Means differed significantly between two breeds (P < 0.05).

Transcriptome analysis and DEGs screening

To identify DEGs related to the differences in IMF content in the breast muscle, RNA-Seq was used to obtain the transcriptomes of liver and muscle tissues from squabs of two pigeon breeds. Detailed results of sequencing and assembly are shown in Table 3. A total amount of 603.58 million reads with an average length of 125 nucleotides was acquired from the RNA-Seq experiment. On average, 51.71 ± 6.59 and 48.88 ± 3.20 million reads were obtained for libraries from liver and muscle samples, respectively.
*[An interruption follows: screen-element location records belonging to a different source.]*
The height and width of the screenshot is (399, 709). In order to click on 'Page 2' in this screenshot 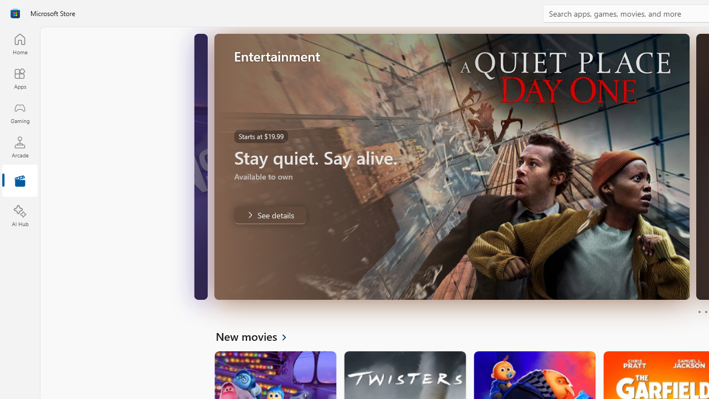, I will do `click(706, 312)`.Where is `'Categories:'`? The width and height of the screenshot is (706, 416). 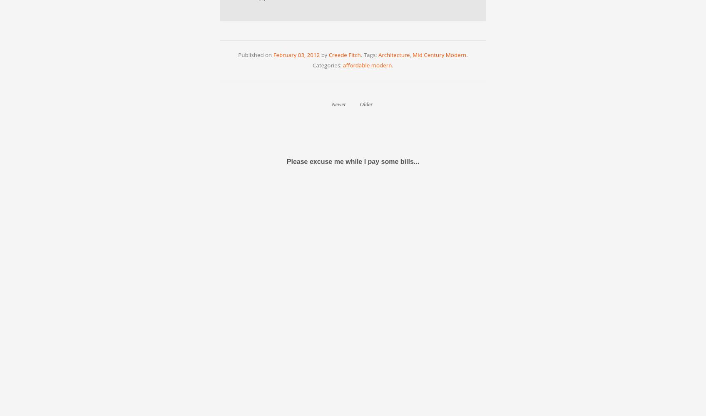 'Categories:' is located at coordinates (327, 65).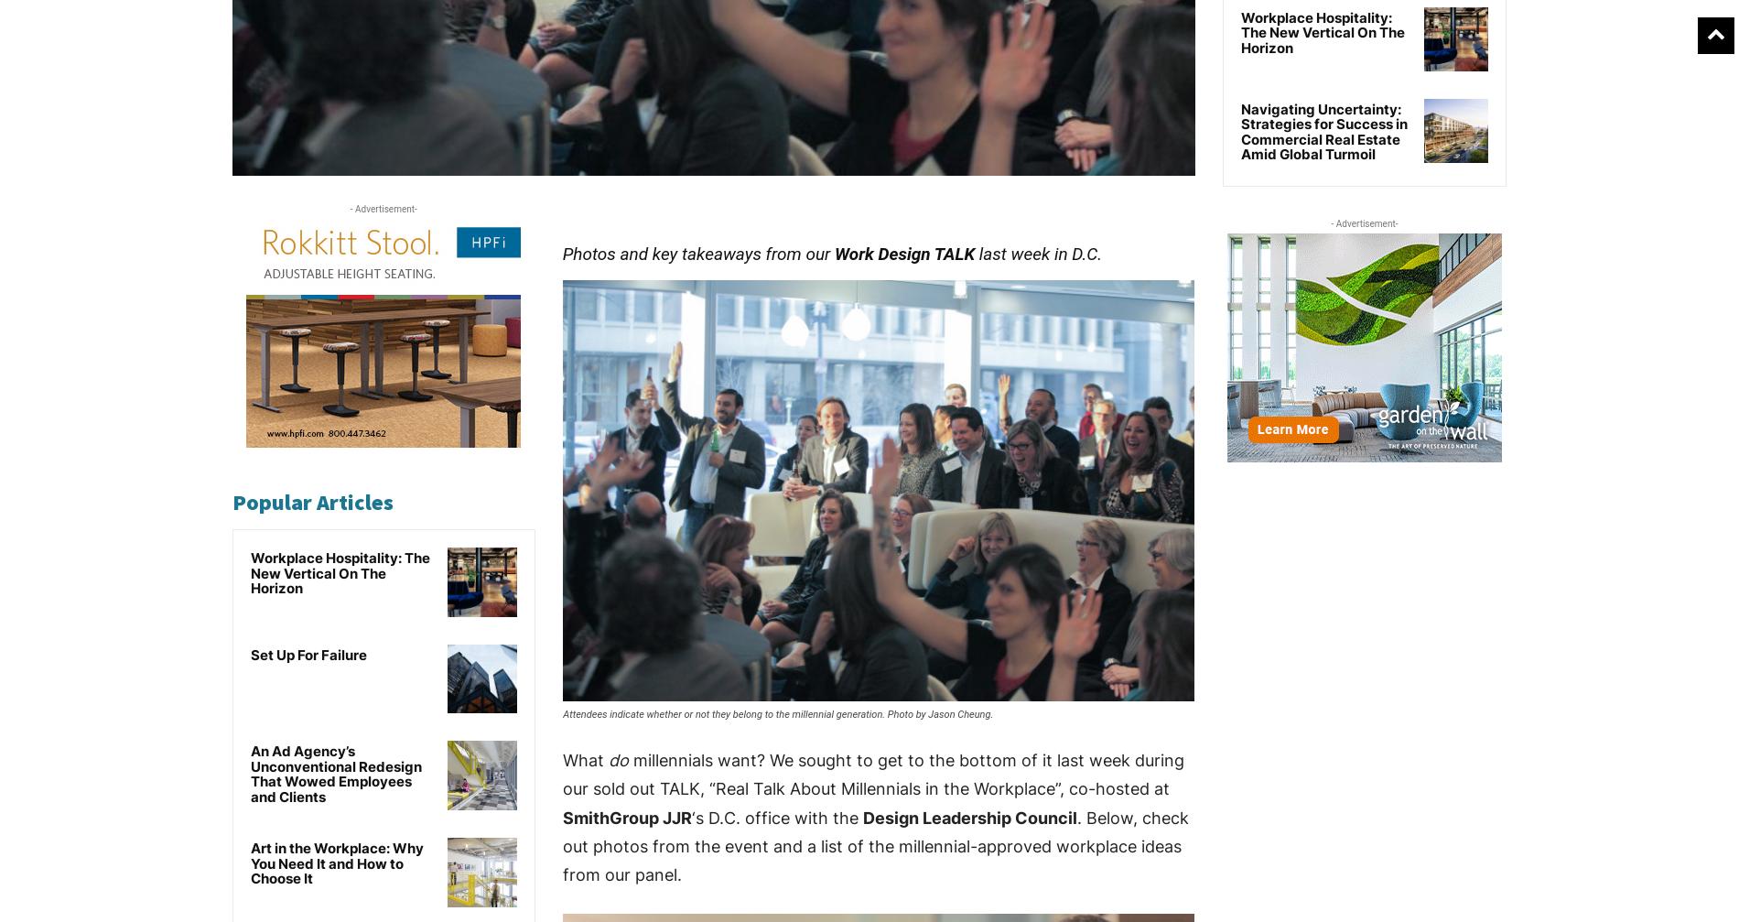 The height and width of the screenshot is (922, 1739). What do you see at coordinates (562, 815) in the screenshot?
I see `'SmithGroup JJR'` at bounding box center [562, 815].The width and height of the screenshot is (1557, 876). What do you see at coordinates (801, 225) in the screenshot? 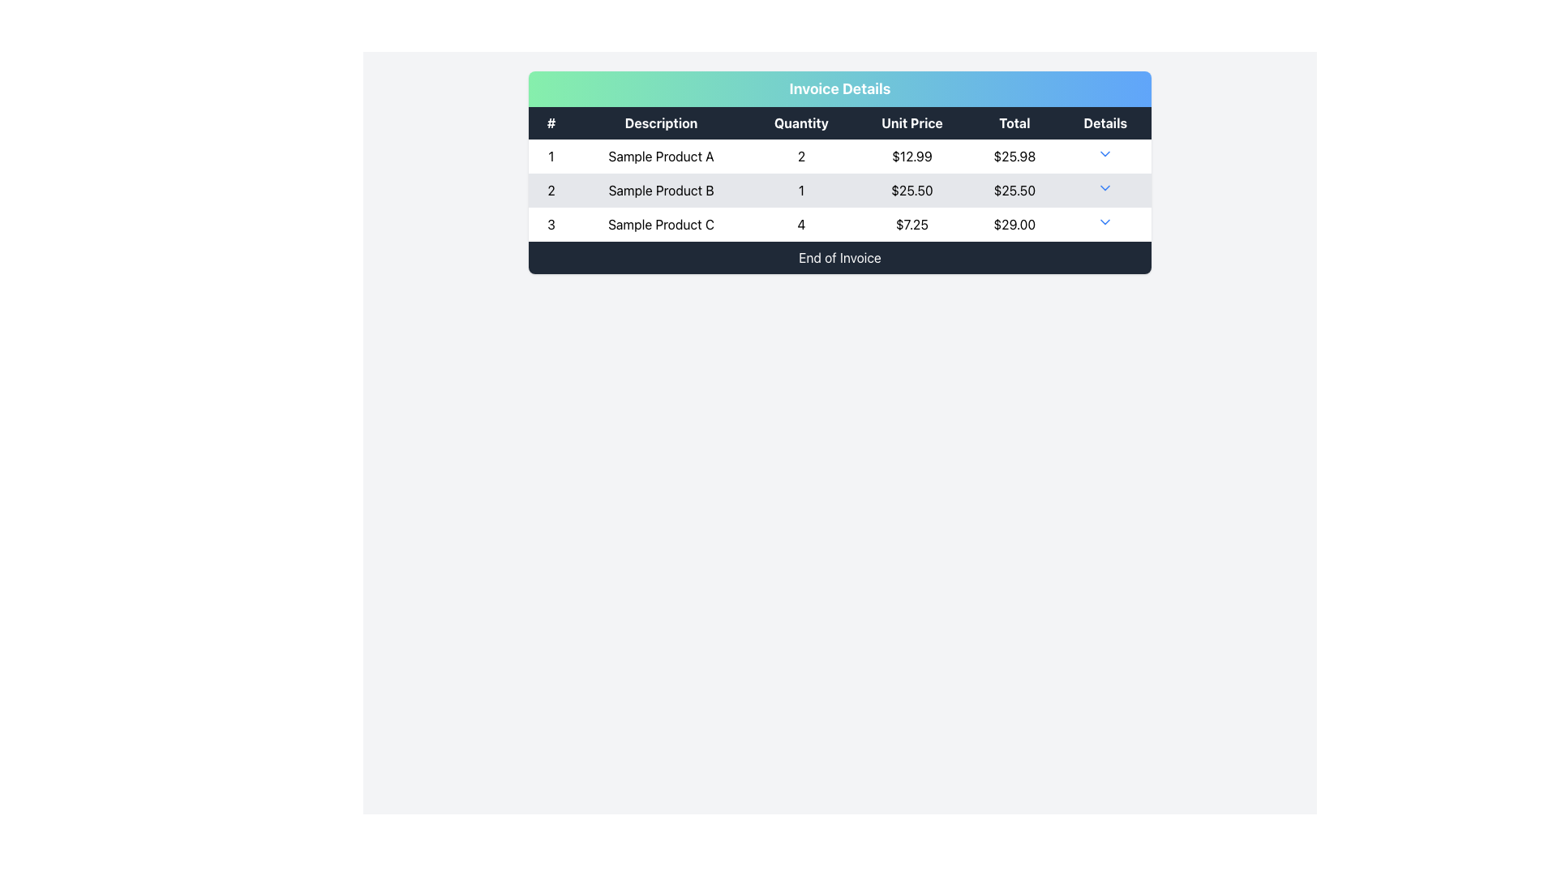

About 73.06% (70.50–75.93%) of reads were mapped to the reference genome, of which 96.91% mapped to unique genomic locations. An average of 60.44% of the mapped reads corresponded to annotated genes, 90.03% (88.55–91.26%) of them were located in exons, and 4.43% (4.10–4.95%) were in introns. The detailed distribution of reads is shown in Figure 1.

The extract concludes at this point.